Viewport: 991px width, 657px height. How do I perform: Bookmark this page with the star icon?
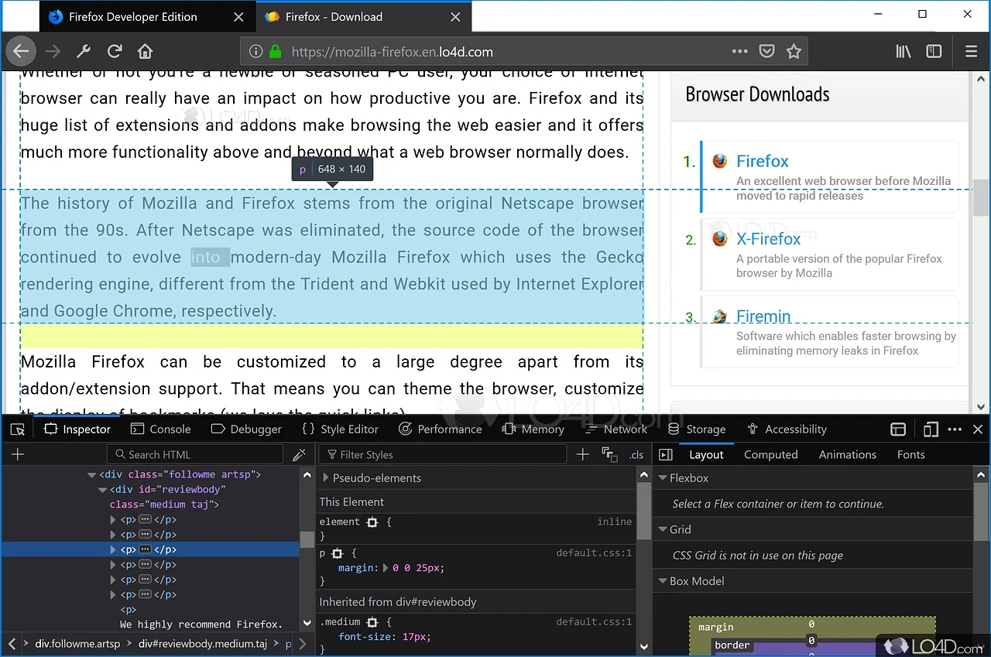coord(794,52)
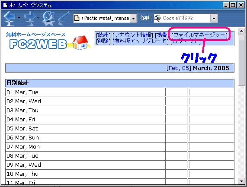Image resolution: width=247 pixels, height=187 pixels.
Task: Open the 統計 menu link
Action: click(103, 35)
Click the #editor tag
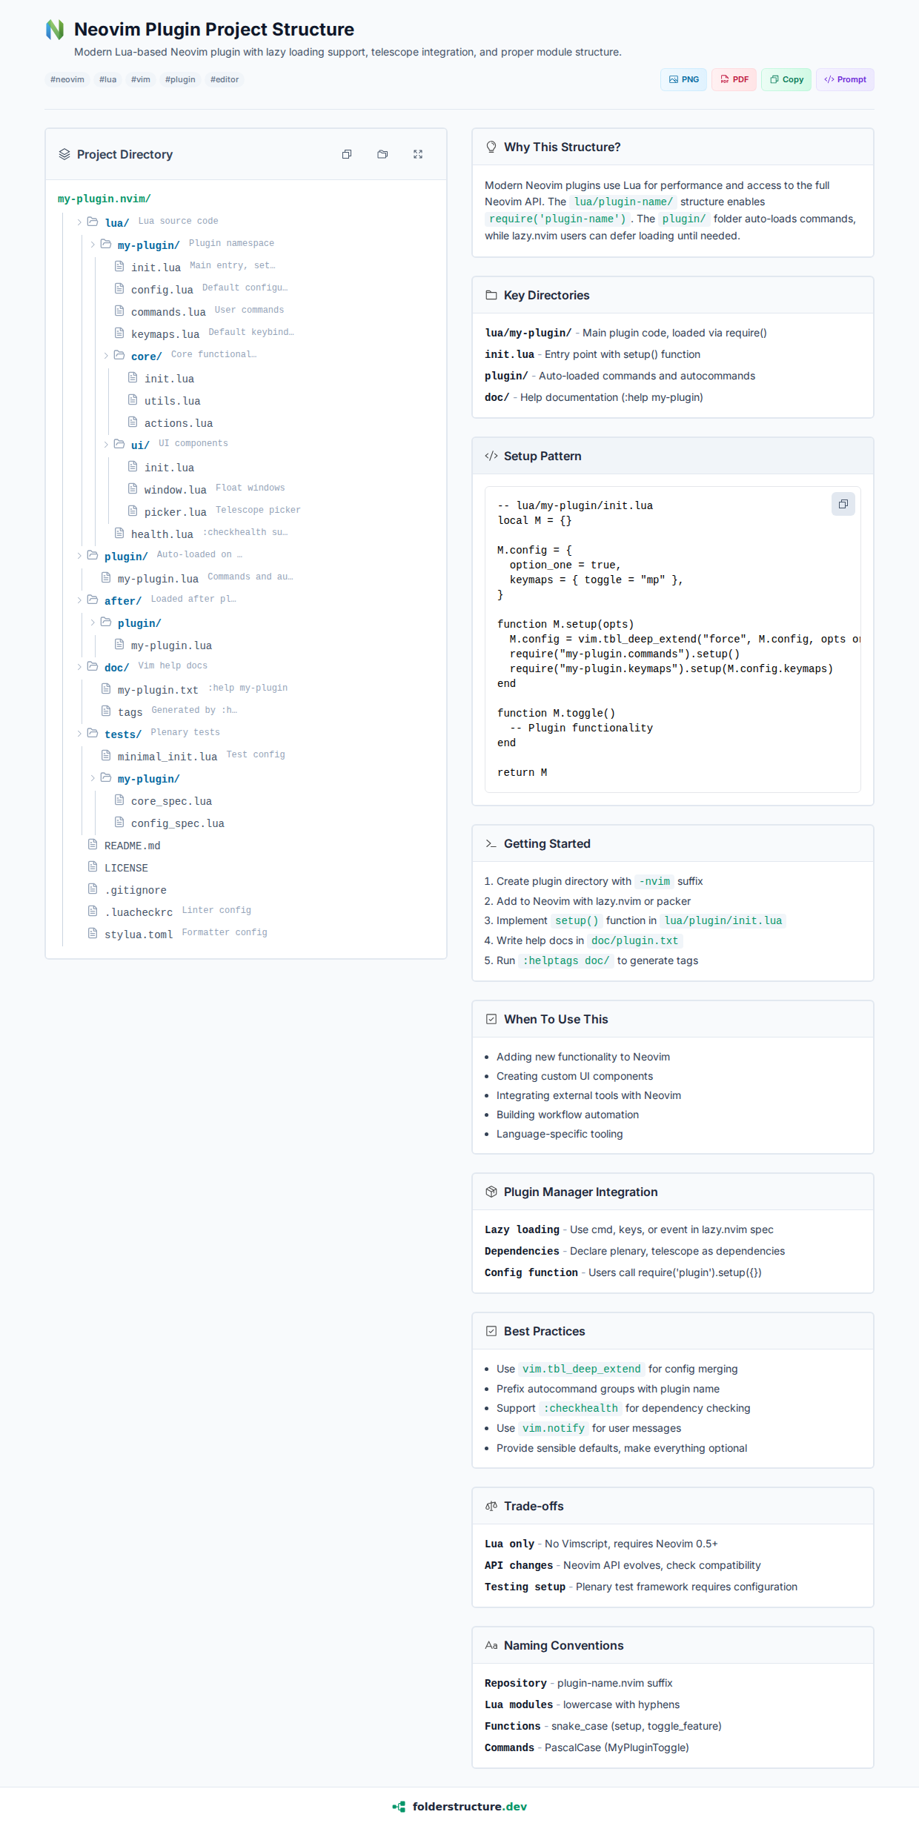The width and height of the screenshot is (919, 1826). 225,79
.....
What is needed is a word-for-word copy of the records above, excluding pictures.

_SOLVED PROBLEM_.
Viewport: 991px width, 657px height. How do I perform: Bookmark this page with the star icon?
coord(794,52)
Image resolution: width=247 pixels, height=187 pixels.
Task: Open the 統計 menu link
Action: click(103, 35)
Click the #editor tag
The width and height of the screenshot is (919, 1826). 225,79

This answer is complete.